The Washington PostDemocracy Dies in Darkness

Opinion Putin wants to shut down Russia’s Memorial, but he can’t erase the past

A supporter of the International Historical Educational Charitable and Human Rights Society — known as Memorial — holds a poster that reads “We are Memorial” outside the Russian Supreme Court during a hearing in Moscow on Dec. 28. (Yuri Kochetkov/EPA-EFE/REX/Shutterstock)

At first, the idea was to build a monument to the victims of Joseph Stalin’s repressions. As the Soviet Union in 1988 was undergoing the earth-shattering changes of glasnost under Mikhail Gorbachev, the idea grewto include a museum, an archive and library. A mass movement quickly took shape in support of the Memorial Society. But Soviet authorities resisted, refusing the request by dissident physicist Andrei Sakharov to register the effort. They said the new organization was not necessary, but Sakharov persisted and the group was officially launched in 1989. It blossomed into a prestigious center for research and commemoration of Stalin’s crimes, and for the defense of human rights.

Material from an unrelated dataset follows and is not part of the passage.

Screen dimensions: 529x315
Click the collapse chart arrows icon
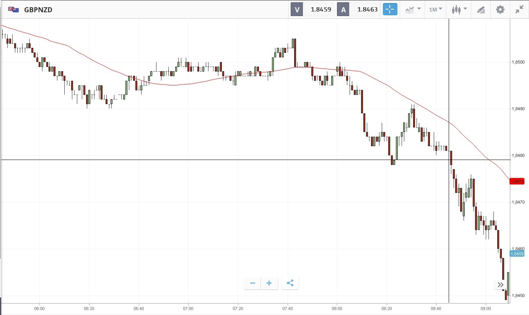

On Tuesday, it was liquidated by the Russian Supreme Court and the regime of President Vladimir Putin. The court ordered the closure of Memorial International, the group’s archival branch, on the specious grounds that it had not done enough to display the label of “foreign agent” imposed on it five years ago in an earlier wave of harassment. On Wednesday, a Moscow city court is expected to decide whether to close Memorial’s Human Rights Center, which has discomfited the Kremlin by defending victims of rights abuses.

In the attack on Memorial, Mr. Putin aims to obliterate one of the most important and tangible accomplishments of the democratic flowering of the late 1980s and 1990s. Memorial was a shining example of civil society, an independent association formed to give voice to — and accountability for — the millions who were deported, imprisoned or executed in Stalin’s forced labor camps. It was an article of faith to Sakharov and others that a healthy democratic society could only be built with a penetrating examination and understanding of the past. Memorial did not disappoint; its databases contain more than 3 million names (a fraction of the total repressed) and invaluable records about their merciless punishment.

But this reminder of the past pains Mr. Putin, who wants to airbrush away such dark memories and replace them with gauzy recounting of Soviet triumphs as he goes about eradicating what’s left of Russian democracy and replacing it with dictatorship. A prosecutor asked during Tuesday’s hearing, speaking of Memorial: “ … why instead of taking pride for our country, victorious in the war and which liberated the whole world, do they suggest that we repent for our, as it turned out, pitch dark past?”

The dark past is returning. Mr. Putin’s security forces in 2020 attempted to assassinate the opposition leader, Alexei Navalny, who survived, and who is now approaching the first anniversary of his unjust imprisonment. Journalists, lawyers, activists and all of civil society in Russia are being crushed. Most recently, government censors blocked the website of OVD-Info, an organization that keeps track of unlawful persecutions on political grounds, and provides lawyers for the victims. Such are the Kremlin’s formidable powers of coercion. But what Mr. Putin underestimates is the resilience of ideas. He can try to knock down the walls of Memorial, but he cannot extinguish the memory of Soviet crimes, nor of today’s unfortunate return to despotism.